Les débats que nous tiendrons nous permettront peut-être de faire évoluer l'article 2 pour parvenir à un consensus nous permettant de redonner à chaque citoyen, comme disait Jaurès, « sa part de souveraineté ».
L'article 3, ensuite, vise à instituer un bien mal nommé bouclier constitutionnel. Ce dispositif prétend écarter le droit international, au mépris du respect de la hiérarchie des normes, lorsque sont en cause des principes inhérents à l'identité constitutionnelle de la France ou à la sauvegarde des intérêts fondamentaux de la nation. Les auteurs du texte entendent ainsi se délier du respect des conventions internationales et des normes européennes qui protègent certains droits en matière d'immigration et d'asile.

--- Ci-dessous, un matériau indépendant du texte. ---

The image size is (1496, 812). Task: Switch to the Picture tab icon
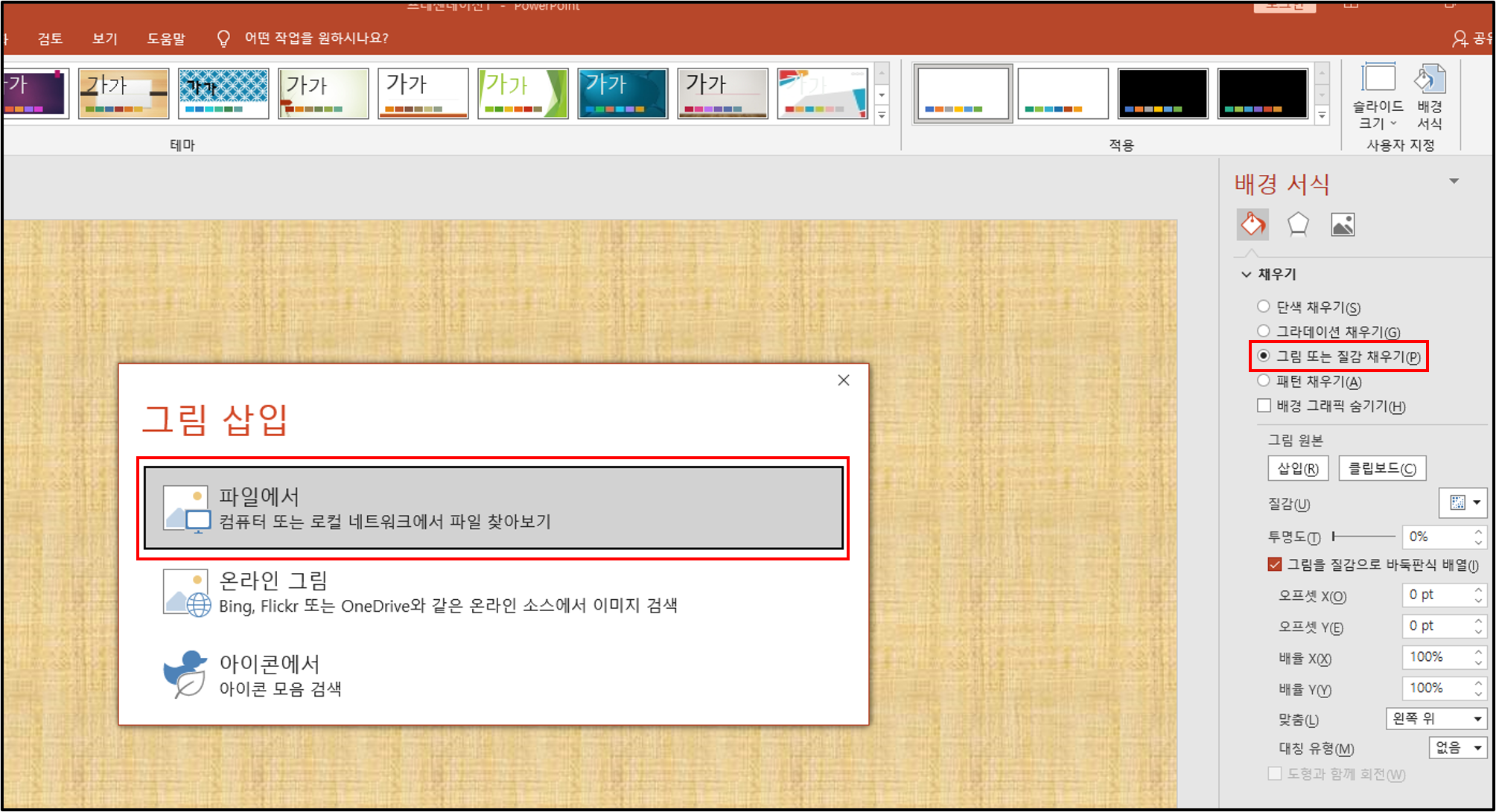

Il s'agirait là d'une considérable régression. En effet, l'alinéa 14 du préambule de la Constitution de 1946 dispose que « La République française, fidèle à ses traditions, se conforme aux règles du droit public international ». L'article 55 de la Constitution de 1958 a repris cet héritage, en prévoyant très explicitement la supériorité des traités internationaux sur les lois. La Constitution demeure, en droit interne, la norme suprême. D'ailleurs, le Conseil constitutionnel a déjà eu l'occasion de rappeler, par exemple dans une décision du 27 juillet 2006, que « la transposition d'une directive ne saurait aller à l'encontre d'une règle ou d'un principe inhérent à l'identité constitutionnelle de la France ».
Pour sa part, le droit international est indifférent aux classifications de droit interne : il s'applique toujours avec la même rigueur, quels que soient les obstacles normatifs dans chaque pays. C'est la traduction du principe Pacta sunt servanda, qui signifie que les conventions obligent ceux qui les ont conclues.
Certains accablent souvent les conventions internationales ou l'Union européenne ; vous m'excuserez de faire ce rappel frappé au coin du bon sens, mais personne n'a forcé la France à signer ces traités. Comme l'a rappelé Gérald Darmanin, la France, par la voix de ses dirigeants successifs – y compris de votre famille politique, monsieur le président Ciotti, qui a eu bien raison de le faire à chaque fois qu'elle a été au pouvoir –,…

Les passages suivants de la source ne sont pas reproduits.